====== DATA IN THIS EXERCISE

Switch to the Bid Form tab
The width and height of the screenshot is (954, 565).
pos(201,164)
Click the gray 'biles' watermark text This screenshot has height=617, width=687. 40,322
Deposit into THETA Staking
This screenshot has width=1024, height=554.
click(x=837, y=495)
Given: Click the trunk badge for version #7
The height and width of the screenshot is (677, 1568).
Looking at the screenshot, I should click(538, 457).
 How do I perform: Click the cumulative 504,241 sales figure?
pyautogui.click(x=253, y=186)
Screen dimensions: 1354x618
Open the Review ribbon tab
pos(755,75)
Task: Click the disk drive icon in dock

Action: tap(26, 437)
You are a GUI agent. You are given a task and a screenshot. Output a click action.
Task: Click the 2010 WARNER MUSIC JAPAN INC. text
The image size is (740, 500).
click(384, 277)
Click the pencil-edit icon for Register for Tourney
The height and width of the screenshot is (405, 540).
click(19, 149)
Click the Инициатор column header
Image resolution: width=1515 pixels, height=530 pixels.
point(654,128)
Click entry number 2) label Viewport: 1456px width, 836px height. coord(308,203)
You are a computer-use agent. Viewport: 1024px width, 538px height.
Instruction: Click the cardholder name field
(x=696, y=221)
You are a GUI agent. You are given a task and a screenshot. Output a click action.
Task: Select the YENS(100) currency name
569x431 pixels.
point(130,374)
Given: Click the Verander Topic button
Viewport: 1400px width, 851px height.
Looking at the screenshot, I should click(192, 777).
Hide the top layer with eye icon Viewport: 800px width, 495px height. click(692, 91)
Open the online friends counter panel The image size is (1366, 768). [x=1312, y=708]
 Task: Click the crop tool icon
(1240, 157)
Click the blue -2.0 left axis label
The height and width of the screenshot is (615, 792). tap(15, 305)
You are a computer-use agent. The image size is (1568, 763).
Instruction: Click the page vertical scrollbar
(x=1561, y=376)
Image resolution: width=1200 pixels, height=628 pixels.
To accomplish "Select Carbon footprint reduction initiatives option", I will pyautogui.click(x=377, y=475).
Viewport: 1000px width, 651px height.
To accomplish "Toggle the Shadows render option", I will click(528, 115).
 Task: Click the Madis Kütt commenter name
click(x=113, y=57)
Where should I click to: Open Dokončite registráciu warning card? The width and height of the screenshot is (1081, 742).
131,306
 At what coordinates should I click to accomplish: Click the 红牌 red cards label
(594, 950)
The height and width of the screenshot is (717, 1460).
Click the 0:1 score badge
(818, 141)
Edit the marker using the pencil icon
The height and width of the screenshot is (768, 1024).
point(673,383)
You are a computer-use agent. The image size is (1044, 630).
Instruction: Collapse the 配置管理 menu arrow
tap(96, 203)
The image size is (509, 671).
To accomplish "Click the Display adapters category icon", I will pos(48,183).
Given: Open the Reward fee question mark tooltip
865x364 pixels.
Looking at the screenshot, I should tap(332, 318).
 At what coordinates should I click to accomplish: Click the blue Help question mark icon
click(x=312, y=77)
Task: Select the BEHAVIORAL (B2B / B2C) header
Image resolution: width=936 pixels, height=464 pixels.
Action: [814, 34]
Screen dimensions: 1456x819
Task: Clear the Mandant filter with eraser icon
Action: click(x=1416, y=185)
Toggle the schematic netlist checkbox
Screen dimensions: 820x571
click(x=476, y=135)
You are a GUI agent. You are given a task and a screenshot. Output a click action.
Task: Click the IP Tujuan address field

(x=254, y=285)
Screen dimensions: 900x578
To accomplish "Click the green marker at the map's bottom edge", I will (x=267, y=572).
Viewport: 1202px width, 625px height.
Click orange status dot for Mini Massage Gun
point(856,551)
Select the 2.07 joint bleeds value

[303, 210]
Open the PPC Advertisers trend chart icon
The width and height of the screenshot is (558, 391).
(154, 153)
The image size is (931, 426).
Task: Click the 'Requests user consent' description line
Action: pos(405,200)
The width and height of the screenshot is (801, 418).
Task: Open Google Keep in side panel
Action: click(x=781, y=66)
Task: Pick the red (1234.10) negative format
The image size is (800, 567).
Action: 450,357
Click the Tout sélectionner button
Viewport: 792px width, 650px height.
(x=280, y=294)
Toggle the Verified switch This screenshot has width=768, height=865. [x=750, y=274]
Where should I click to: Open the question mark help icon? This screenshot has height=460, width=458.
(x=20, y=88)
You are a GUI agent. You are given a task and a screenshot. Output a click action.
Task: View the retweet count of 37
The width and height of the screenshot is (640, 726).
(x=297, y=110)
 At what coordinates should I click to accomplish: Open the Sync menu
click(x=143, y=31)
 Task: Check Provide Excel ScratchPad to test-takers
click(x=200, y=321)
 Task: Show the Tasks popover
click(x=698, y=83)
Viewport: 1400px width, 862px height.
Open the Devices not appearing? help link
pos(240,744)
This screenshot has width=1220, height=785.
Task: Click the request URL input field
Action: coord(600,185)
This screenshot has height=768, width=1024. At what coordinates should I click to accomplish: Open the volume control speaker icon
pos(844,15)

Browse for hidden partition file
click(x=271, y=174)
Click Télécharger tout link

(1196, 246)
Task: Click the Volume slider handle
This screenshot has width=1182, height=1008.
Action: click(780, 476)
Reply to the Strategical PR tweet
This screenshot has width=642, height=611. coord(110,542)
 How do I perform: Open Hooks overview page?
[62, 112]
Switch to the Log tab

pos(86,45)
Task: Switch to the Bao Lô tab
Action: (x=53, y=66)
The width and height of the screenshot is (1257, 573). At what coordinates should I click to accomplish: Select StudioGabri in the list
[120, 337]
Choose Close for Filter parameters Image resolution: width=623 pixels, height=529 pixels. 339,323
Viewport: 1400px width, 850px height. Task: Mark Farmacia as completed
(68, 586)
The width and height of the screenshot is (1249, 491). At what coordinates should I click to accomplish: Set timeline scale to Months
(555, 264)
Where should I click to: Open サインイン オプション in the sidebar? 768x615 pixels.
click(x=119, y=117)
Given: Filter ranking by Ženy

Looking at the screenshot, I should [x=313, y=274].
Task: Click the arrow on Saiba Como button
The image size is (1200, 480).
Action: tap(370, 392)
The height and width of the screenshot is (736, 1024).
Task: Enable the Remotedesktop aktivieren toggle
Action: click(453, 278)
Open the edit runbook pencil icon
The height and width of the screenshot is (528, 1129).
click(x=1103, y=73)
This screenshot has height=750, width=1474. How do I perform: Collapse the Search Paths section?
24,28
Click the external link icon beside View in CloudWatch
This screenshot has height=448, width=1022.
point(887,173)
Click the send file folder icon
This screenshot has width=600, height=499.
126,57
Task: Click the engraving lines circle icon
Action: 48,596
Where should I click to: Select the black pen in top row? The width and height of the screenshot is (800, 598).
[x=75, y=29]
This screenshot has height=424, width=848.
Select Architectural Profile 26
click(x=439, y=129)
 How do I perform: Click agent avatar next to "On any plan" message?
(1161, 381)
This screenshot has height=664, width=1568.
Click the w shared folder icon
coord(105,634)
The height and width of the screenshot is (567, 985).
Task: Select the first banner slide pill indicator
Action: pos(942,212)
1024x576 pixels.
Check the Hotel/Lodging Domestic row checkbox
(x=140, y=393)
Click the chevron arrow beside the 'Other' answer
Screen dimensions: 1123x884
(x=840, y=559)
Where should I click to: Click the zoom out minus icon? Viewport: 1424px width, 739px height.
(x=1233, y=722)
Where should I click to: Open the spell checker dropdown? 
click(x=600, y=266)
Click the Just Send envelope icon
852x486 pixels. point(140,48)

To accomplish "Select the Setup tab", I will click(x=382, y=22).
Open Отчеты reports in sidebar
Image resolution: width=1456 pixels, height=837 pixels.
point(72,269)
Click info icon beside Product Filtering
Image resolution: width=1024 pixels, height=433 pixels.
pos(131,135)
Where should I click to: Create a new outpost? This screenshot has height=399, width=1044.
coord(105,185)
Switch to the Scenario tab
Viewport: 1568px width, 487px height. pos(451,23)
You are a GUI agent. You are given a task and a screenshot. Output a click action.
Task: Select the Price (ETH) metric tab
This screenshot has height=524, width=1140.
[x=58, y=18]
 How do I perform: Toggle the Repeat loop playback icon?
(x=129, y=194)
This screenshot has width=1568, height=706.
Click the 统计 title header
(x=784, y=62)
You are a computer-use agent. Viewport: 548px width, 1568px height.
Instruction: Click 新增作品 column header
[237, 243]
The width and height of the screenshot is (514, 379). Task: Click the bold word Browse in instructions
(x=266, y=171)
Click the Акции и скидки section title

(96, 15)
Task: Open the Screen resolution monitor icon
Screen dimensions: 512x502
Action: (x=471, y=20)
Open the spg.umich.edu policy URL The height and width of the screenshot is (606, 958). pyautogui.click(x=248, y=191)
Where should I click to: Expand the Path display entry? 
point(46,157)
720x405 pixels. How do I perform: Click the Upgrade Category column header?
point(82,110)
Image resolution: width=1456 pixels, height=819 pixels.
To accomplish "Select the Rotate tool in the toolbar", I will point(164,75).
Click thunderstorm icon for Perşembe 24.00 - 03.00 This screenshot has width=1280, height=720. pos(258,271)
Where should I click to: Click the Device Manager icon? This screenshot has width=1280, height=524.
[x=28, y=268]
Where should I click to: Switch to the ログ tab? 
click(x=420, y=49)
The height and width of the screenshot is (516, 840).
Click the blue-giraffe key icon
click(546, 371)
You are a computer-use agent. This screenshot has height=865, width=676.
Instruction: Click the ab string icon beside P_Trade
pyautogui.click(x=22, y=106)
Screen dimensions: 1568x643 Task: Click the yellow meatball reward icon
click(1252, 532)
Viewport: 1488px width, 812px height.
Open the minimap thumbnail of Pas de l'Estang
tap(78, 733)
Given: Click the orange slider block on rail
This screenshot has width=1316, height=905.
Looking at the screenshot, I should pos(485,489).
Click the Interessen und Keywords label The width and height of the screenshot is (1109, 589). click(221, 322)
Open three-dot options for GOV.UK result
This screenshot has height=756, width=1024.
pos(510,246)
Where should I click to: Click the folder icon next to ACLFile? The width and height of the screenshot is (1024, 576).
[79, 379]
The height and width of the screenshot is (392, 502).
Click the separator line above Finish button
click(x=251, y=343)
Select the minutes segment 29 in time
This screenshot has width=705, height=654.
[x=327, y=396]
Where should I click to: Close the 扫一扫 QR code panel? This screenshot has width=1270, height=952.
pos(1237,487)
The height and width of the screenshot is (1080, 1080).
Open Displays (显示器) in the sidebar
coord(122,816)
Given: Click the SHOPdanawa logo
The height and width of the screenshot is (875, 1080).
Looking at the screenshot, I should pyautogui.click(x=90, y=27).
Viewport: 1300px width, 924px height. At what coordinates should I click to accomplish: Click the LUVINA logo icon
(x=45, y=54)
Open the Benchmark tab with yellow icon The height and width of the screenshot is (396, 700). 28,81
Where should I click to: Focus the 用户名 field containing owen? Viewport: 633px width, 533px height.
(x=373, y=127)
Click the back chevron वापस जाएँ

============

- _WHAT NEEDS TO BE DONE_: Say how many lines above contain the string "computer", writing only the number.

- _REPLY_: 5